New Year’s Eve is my favorite holiday. Arbitrary as calendar days may seem, that night represents a moment where it feels like everyone is getting a blank slate to start over, where it seems like this year is going to be better than the last, the best year yet. Through repetition, “Auld Lang Syne” has become the musical expression of that feeling, a farewell to the bad, hello to what’s next.
This year may have been the first New Year’s Eve when I didn’t hear that song once. I’m not sure what means for 2010. Instead the song I found myself singing in my head throughout the day and night was the final track on Slaraffenland‘s 2009 LP We’re On Your Side (Hometapes). Called “Away”, the song begins, to clapped hands, “Happy new year / my dear / it is time to face our fear”. That’s the line I kept singing, like a mantra.

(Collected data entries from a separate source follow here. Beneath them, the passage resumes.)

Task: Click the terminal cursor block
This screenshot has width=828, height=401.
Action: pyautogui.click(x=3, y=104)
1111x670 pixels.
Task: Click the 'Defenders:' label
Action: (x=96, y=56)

It’s a good alternate New Year’s theme, I think – welcome to a new, fearless year. Nevermind that the ‘we’ of the song separate a few seconds later, right before the instruments kick in: “promise me to take care / you will see me in a year”.
Still, like all of their songs, it’s filled with a mysterious, transcendent but maybe ominous and bittersweet sort of hope and joy. And a looking towards what’s next: “we can try another year”.
I imagine there’s a whole catalog of these alternate New Year’s songs, emblematic of crossing that threshold into a new year. Another that’s been floating around my brain is on Matinee Recordings’ excellent new various-artists compilation Matinee Grand Prix. The Lucksmiths‘ “Get-to-Bed Birds” may have been the last song the band recorded, I’m not sure. It was recorded in June 2009, which would have been after they announced their break-up, in the midst of their farewell tour dates. The song is a New Year’s Eve anecdote that doubles as the perfect farewell song for a band. The song’s narrator is walking home late on New Year’s Eve, walking past places filled with memories, and looking ahead to what’s next. Aren’t we all?
A great visual companion to these songs of steps forward is the Thai film director Apichatpong Weerasethakul‘s minute-long New Year’s greeting, posted on YouTube. In it we’re walking into a cave – dark, weird and gorgeous. Who knows what lurks around the corner?